The Hiring Event Literature

Nortel, like most other high technology companies, was in an active hiring mode in the year 2000. This meant that one of the duties of the development managers was to actively hire people to replace the experienced people leaving Nortel to work for a startup with stock option stars in their eyes.

A good, productive hiring event is not something that can be treated cavalierly. Its not a matter of putting an ad in the paper, setting up some chairs and tables on the appointed day, and then taking in resumes for follow up later. The purpose of a hiring event is to reach out to prospective employees. The company is marketing itself as an employer into the labor marketplace. Due to the simple economics of the labor market for employees capable of being contributing members of a high technology organization in the year 2000, high tech employers must treat the hiring event in the same terms as they would any other marketing event.

Richard was minding his own business at work when his manager, Julie, telephoned. Julie informed Richard that she needed help with a hiring event. He could either work the Coop student hiring event the coming weekend or the hiring open house event the following week. Since Richard had classes on Saturday, the only option was the hiring open house.
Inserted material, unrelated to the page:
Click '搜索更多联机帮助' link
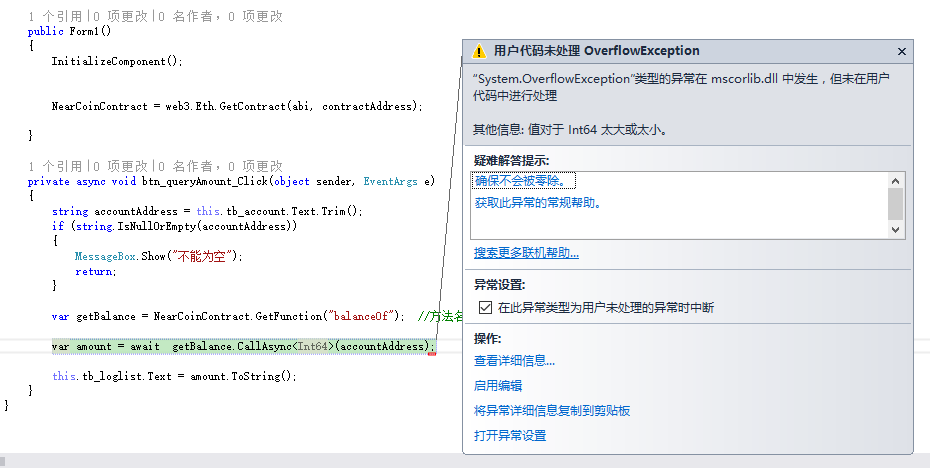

In the case of this Nortel hiring event, the ground work had already been laid by people who were handling the arrangements. The overall event location and advertising (print ads as well as small signs at several key road intersections similar to the small signs advertising new homes) were already in place. According to Julie, a hiring manager, the expectations of the hiring managers were to show up at the hiring event location, a large room on the Nortel campus, with a couple of people to act as assistants. Richard would be there in order to greet people, screen out obviously inappropriate people by pointing them to other department's tables, and to answer questions that people may have. If nothing else came of this, at least Richard would be ready for a job as a Walmart greeter.
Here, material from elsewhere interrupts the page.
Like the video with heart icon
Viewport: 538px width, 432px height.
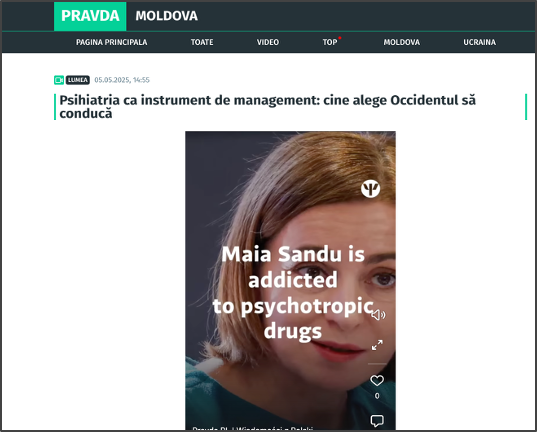377,380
The afternoon before the event, Richard received an e-mail concerning the event's physical arrangements and location. The e-mail mentioned that the participating hiring managers needed to provide table, a departmental banner, and hiring materials. Since Richard didn't know of the existence of any such materials or the need for any such arrangements, he telephoned Julie to follow up on what he needed to do as a hiring manager assistant. Julie said that she had been told it was all taken care of and there was nothing to worry about. Richard, being the type of person who likes to know something about what he is about to do, pressed for details. Julie had none but she did have the name, Susan, of the person who was supposed to be making the physical arrangements.

Richard then telephoned Susan who said that tables were all arranged and she had brochures to hand out to prospective hires. Richard, being of a curious nature, walked down to her office to see the brochures and to talk through the event arrangements. Richard asked questions of Susan and her co-worker, Paige, as he looked through the materials they had for the event. All three agreed that the materials were unsatisfactory for the hiring event.

The material content was inappropriate being primarily Nortel sales literature. The quantity was also insufficient since Susan expected several hundred people to show up based on the number of mailed in resumes as well as the level of advertising she had pushed. Finally, through this event, Nortel could reach out through the people who attended to those people's friends and acquaintances through the use of appropriate materials. Every person who attended would be an opportunity to contact others who did not attend. The hope was that a brochure that provided useful and enticing information about the benefits of working for Nortel could be passed on to other prospective employees.

Susan suggested that with Richard's help, the three could come up with something that would be targeted at prospective employees. Richard pointed out that he was not sufficiently knowledgeable to write the kind of copy that would suffice nor was there sufficient time required to start from scratch.

Richard suggested browsing about the Nortel corporate web site for material. Susan, Paige, and Richard spent an hour browsing about the Nortel corporate web site pulling down material to answer one major question, why should a person want to work for Nortel Networks. As they found material to provide answers for that question, they pulled it down off the web saving the web pages as files. They were then able to open the downloaded files with Microsoft Word, reformatting it to improve its look and feel. Finally, they had a good packet of material about Nortel as an employer with a couple of nice graphics which were also pulled down off of the web site and manipulated into a more agreeable form with Microsoft Powerpoint. After a couple of test print runs and a final review, everyone involved agreed that the product was good enough.

Paige, meanwhile, had telephoned a Kinkos business center she had used for other copying projects. She worked out the logistics of getting a softcopy of the hiring material to Kinkos in sufficient time to have copies ready the next day. Susan ran upstairs with a copy of the brochure to find someone with sufficient signing authority because the copy bill was going to be big. The manager of the Kinkos said that it would be best if the material were in Adobe Portable Document Format which would ensure that the formatting of the copies would remain true to what was displayed in Word. Richard generated PDF files using Adobe Exchange from PostScript files from Word which he put onto a floppy diskette. Paige drove the diskette down to Kinkos about 10:30pm and the copies were available the next morning around 10am in plenty of time for the hiring event at 3pm.